The huge cyber-attack wielded on JP Morgan Chase has affected more than 83 million households and businesses, and it’s widely believed that up to nine additional financial institutions were also infiltrated by the same hackers. The JP Morgan hackers delved deep into the bank’s digital networks, gaining access to names, home addresses, phone numbers, and email addresses of account holders. While the bank’s data security team initially discovered the attack in late July, the breach was not completely contained until the middle of August.
Beyond attacks on their own systems, banks are also vulnerable to fraud associated with third-party breaches. The recent large-scale attack on Home Depot has triggered a slew of fraudulent transactions across financial institutions over a five month period. Still reeling from the fallout from the breaches at scores of other retailers, including Target, Neiman Marcus, Supervalu, and PF Chang’s China Bistro, it seems as though the banking industry has spent most of this year focused on fending off fraud.
The most challenging aspect of fraud prevention is detecting it as it occurs across the entire account base. Because hackers can fleece individual accounts within seconds of infiltration on a large scale, if your security systems can’t detect fraudulent behavior within individual accounts in real-time, you are essentially compounding your losses with each passing second.
With streaming analytics, banks can continuously ingest, correlate, enrich, and analyze streams of data across diverse sources – including third parties – to immediately spot anomalies indicating fraud down to the second of occurrence and implement immediate automated remediation measures. And, using historical data to establish a baseline, banks can leverage predictive models to detect deviations as soon as they start to occur, effectively stopping fraud before it starts.
For instance, streaming analytics can help banks monitor and configure rules around ATM cash withdrawal spikes, increases in purchase activity across geographically dispersed locations, and sudden surges in money transfers between accounts. The beauty of streaming analytics for detecting fraud lies in being able to ingest vast volumes of diverse data at soaring speeds and then enriching that data with the proper contextual data, such as location data, bank account information, and customer behavior, to make better, faster decisions. Using predictive fraud models generated by machine learning tools, you can anticipate threats to trigger automated actions and alerts that dynamically adapt based on the situation at-hand. Fraud detection with streaming analytics goes beyond signature-based threat detection to behavioral- and context-based threat detection.
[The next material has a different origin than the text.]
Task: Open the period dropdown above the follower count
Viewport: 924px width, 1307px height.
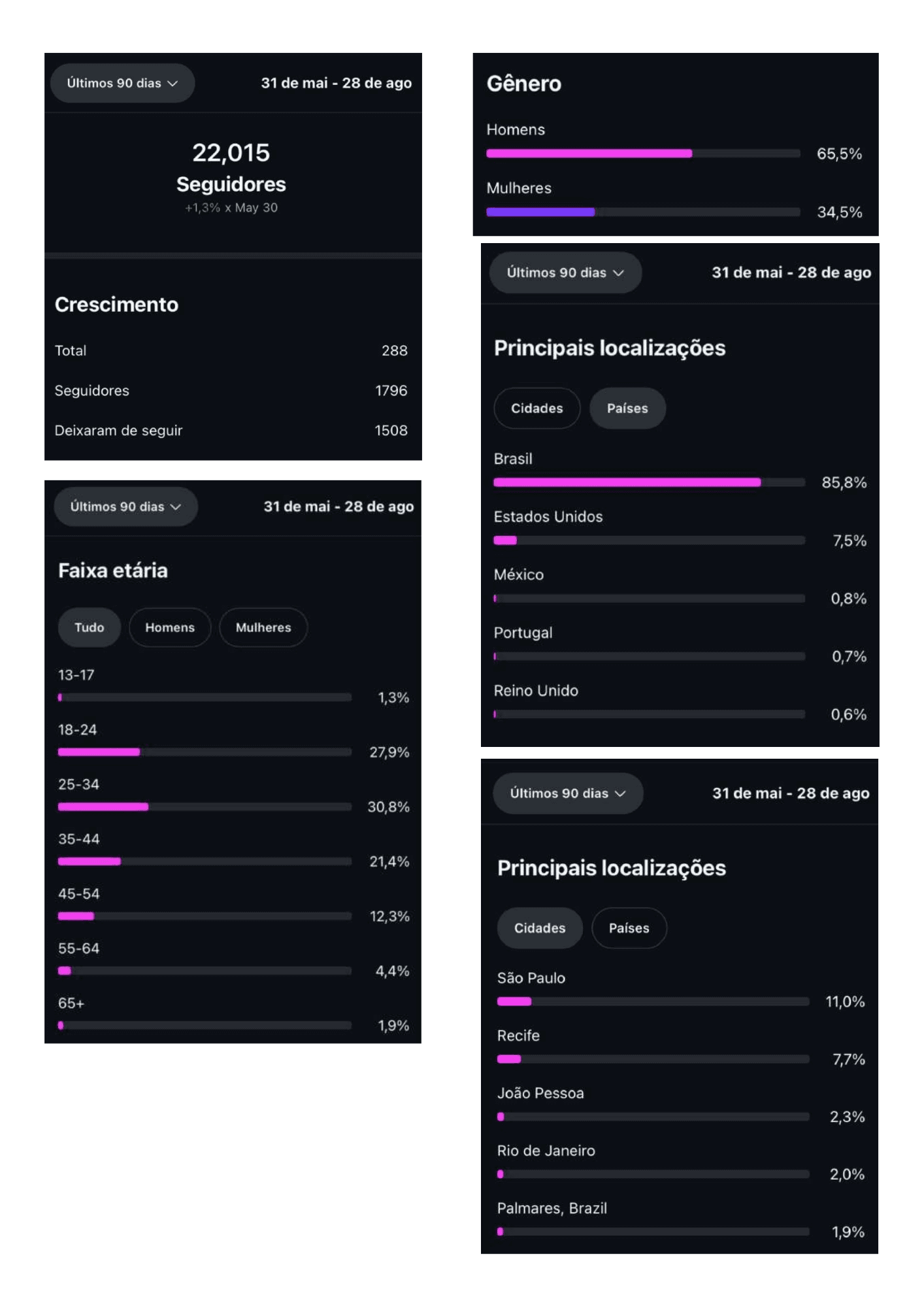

The key takeaway here is that streaming analytics empowers banks to conquer large-scale cyber-attacks before hackers sweep through and empty accounts en masse. Because streaming analytics strips away data latency down to the sub-second, banks can identify and shut down fraudulent activity immediately and at scale. And the benefits extend beyond direct monetary loss mitigation – streaming analytics empowers banks to treat customers as individuals, not just as part of a risk pool, thereby providing a better customer experience. Streaming analytics is a critical capability for banks, because with fraud detection capabilities and better customer experience management, everybody wins.